Many world leaders have seen double-digit polling surges amid coronavirus. Trump isn’t one of them.

“In early April, President Donald Trump’s job approval reached 46 percent in FiveThirtyEight’s poll aggregator — its highest level since January 25, 2017, and a 6-point increase since early November. It has since drifted back down to 43 percent. If Trump received any bump from his handling of the coronavirus outbreak, it was unusually small and short-lived.

International comparison is useful here. Leaders in most peer countries saw 10- to 20-point increases in their Morning Consult polling numbers by mid-April compared to a month earlier, when the World Health Organization declared Covid-19 a pandemic.
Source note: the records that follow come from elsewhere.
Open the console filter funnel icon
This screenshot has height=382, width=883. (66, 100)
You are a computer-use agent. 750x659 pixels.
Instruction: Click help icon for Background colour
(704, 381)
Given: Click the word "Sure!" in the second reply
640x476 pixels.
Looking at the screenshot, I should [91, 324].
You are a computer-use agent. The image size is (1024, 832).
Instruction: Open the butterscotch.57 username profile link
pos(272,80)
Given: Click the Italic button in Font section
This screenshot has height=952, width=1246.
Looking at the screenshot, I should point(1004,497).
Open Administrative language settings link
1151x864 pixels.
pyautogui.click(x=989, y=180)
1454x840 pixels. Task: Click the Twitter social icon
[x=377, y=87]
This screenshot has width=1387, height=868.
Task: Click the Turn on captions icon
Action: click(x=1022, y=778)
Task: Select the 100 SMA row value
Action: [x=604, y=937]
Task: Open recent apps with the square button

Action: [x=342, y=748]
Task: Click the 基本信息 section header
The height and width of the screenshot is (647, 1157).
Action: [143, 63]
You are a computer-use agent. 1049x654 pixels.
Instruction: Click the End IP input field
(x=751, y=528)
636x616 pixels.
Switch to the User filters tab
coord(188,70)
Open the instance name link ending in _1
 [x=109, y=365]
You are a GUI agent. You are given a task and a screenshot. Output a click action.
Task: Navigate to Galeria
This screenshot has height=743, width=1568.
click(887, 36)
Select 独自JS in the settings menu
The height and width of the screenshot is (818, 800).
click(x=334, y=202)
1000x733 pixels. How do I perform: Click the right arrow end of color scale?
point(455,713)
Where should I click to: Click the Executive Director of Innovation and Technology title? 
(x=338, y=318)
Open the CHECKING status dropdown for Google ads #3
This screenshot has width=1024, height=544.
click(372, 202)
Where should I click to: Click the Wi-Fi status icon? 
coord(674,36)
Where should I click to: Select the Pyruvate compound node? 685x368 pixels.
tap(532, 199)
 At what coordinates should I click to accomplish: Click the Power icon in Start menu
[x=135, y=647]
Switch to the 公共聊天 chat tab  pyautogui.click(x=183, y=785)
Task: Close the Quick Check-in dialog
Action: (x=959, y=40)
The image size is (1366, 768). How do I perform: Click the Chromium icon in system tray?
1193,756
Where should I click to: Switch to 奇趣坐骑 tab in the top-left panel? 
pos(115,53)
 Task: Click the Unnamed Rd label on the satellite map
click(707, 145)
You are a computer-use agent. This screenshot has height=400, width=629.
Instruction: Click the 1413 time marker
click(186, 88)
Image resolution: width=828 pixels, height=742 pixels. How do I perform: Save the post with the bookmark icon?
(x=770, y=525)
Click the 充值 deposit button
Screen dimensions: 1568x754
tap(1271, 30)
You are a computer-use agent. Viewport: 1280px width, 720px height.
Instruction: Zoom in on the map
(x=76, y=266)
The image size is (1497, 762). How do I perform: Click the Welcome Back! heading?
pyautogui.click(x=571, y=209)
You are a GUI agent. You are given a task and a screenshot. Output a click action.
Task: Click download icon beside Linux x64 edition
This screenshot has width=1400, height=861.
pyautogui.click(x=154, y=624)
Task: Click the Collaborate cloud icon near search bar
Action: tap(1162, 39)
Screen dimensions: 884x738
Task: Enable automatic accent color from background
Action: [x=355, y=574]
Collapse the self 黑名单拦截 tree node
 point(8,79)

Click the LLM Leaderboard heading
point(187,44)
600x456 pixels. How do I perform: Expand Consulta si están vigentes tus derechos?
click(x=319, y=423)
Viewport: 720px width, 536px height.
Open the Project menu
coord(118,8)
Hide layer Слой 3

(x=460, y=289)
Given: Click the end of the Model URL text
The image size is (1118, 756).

Canada’s Justin Trudeau has seen a 16-point bump; Scott Morrison of Australia a 25-point increase; even the largely unpopular French Prime Minister Emmanuel Macron has seen his job approval rise 10 points.”

“Democratic and Republican state governors across the US have seen big increases in popularity as well, upward of 15 points in various polls”

“Why has Trump’s approval bump been so small relative to most other leaders at home and abroad?

One theory is that the Trump administration’s late and botched response to the coronavirus has dragged down the president’s popularity. There’s some data behind this intuition: According to two recent polls, 65 percent of Americans say either that Trump did not take Covid-19 “seriously enough at the beginning” or that he was “too slow to take major steps” to address the situation.

But plenty of other leaders have had huge popularity boosts despite their own flailing responses. New York Gov. Andrew Cuomo’s overall favorability is up 27 points despite criticism for his hesitance to push for more drastic measures early in the crisis. The UK’s Boris Johnson, who came under fire for his government’s infamous “herd immunity” strategy in mid-March, has seen an 18-point bump. Even Italian Prime Minister Giuseppe Conte, whose initial response has been viewed as a cautionary tale of what other countries should avoid, saw his administration’s approval rating shoot up from 27 to 71 percent.” 

“it does seem to matter how long that ineffectiveness lasts. A common thread among Cuomo, Johnson, and Conte: Despite fumbling their initial responses to Covid-19, they quickly changed course and began implementing clear, focused public health measures informed by scientific consensus. Voters might forgive an initial display of incompetence in the face of a novel threat if their leaders quickly adapt and steer the ship in the right direction.

Trump, it seems, has not earned much forgiveness. After denying the severity of the outbreak well into March, Trump looked as though he was beginning to change course. But then he reversed once again. He began saying that the cure of social distancing was “worse than the problem itself,” claiming the country would reopen by Easter, and endorsing unproven (and possibly dangerous) therapeutics. Last week, he even suggested that injecting people with bleach might be a potential treatment (seemingly prompting hundreds of calls to poison centers seeking guidance).”

“There’s been a lot of focus on how the Trump administration was technically and strategically unprepared for this crisis — and that’s true. But there’s also a way in which Trump himself was not temperamentally or ideologically prepared for it either. Trump built his political career atop fracture, conflict, and polarization. But he’s just collided with a crisis that demands solidarity, unity, and mutuality.”